→ What the exercise asks:
At the line containing "Task: Click the Hootsuite owl logo", begin setting down the entries exactly, and stop only after the last line.

Stored dataset items
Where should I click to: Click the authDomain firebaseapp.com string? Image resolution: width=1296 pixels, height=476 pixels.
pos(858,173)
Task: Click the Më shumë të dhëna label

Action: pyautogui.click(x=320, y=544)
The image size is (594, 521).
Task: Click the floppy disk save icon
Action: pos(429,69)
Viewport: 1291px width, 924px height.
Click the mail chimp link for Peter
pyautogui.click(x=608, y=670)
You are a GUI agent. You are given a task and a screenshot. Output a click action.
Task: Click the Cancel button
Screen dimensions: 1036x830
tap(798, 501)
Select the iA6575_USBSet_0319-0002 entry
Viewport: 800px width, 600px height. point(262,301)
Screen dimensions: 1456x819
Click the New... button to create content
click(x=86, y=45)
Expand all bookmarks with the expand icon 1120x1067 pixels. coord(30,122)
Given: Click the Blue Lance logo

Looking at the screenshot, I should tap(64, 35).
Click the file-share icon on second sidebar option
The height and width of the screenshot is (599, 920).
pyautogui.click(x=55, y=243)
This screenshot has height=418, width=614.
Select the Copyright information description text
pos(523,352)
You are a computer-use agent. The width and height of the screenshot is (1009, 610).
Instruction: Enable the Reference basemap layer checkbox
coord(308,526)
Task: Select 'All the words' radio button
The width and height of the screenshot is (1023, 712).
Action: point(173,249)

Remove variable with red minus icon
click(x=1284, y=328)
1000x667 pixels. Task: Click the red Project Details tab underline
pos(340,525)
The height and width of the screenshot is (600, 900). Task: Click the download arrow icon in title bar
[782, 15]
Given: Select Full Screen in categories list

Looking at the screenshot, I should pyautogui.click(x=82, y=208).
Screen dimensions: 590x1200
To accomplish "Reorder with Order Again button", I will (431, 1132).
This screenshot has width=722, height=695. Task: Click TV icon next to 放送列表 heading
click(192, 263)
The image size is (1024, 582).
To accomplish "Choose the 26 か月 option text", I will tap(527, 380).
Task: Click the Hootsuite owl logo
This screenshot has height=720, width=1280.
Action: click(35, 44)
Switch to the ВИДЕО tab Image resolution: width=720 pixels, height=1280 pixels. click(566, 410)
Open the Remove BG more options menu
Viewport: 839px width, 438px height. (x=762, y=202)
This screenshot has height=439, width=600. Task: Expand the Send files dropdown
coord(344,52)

→ Answer for this exercise:
Task: Click the Hootsuite owl logo
This screenshot has height=720, width=1280.
Action: click(35, 44)
Switch to the ВИДЕО tab Image resolution: width=720 pixels, height=1280 pixels. click(566, 410)
Open the Remove BG more options menu
Viewport: 839px width, 438px height. (x=762, y=202)
This screenshot has height=439, width=600. Task: Expand the Send files dropdown
coord(344,52)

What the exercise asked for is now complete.